> **Task**:
Output only the lines from the start of the entries through the line holding "Home (61, 21)". Each line must match the original exactly.

> **Recorded information**:
-------

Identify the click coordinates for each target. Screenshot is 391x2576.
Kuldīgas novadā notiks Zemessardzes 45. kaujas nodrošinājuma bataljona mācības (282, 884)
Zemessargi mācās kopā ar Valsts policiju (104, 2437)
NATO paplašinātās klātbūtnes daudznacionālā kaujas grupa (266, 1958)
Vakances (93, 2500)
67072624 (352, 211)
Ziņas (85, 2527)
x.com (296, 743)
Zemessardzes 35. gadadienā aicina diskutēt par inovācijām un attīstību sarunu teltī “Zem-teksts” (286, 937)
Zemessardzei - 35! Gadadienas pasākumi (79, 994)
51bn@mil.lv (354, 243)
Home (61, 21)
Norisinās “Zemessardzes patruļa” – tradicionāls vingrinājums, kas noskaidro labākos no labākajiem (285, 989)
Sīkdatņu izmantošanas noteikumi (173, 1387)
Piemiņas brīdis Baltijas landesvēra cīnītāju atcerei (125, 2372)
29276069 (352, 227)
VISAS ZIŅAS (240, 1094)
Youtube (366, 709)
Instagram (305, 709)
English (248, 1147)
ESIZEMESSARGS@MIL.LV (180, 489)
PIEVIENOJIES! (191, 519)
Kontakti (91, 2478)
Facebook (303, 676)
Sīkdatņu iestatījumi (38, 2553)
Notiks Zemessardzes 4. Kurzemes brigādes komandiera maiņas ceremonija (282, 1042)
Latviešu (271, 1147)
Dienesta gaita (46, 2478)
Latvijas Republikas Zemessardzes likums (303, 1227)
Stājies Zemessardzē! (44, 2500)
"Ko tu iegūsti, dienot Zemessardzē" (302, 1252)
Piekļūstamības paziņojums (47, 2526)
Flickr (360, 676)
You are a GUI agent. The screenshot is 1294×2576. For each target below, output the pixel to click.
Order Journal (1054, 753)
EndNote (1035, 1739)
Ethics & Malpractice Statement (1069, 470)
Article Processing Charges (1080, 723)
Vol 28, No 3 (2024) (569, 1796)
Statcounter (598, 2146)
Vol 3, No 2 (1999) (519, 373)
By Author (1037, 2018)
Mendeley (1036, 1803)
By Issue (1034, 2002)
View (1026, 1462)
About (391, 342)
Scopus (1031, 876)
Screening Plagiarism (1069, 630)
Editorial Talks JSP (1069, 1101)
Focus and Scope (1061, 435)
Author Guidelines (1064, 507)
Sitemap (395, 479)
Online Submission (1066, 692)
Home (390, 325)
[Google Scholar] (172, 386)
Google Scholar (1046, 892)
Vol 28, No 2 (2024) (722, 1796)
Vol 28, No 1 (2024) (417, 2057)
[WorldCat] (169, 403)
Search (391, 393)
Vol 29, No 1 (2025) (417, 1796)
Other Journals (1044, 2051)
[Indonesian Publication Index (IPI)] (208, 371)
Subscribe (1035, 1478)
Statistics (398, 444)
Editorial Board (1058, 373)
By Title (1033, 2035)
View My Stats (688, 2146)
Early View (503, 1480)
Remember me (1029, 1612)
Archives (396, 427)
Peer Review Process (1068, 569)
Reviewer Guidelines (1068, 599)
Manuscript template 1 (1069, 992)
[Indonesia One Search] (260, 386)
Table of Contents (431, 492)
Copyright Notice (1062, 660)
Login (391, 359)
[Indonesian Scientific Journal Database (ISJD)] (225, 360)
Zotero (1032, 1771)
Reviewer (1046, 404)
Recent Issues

-------

> **The answer**:
Identify the click coordinates for each target. Screenshot is 391x2576.
Kuldīgas novadā notiks Zemessardzes 45. kaujas nodrošinājuma bataljona mācības (282, 884)
Zemessargi mācās kopā ar Valsts policiju (104, 2437)
NATO paplašinātās klātbūtnes daudznacionālā kaujas grupa (266, 1958)
Vakances (93, 2500)
67072624 (352, 211)
Ziņas (85, 2527)
x.com (296, 743)
Zemessardzes 35. gadadienā aicina diskutēt par inovācijām un attīstību sarunu teltī “Zem-teksts” (286, 937)
Zemessardzei - 35! Gadadienas pasākumi (79, 994)
51bn@mil.lv (354, 243)
Home (61, 21)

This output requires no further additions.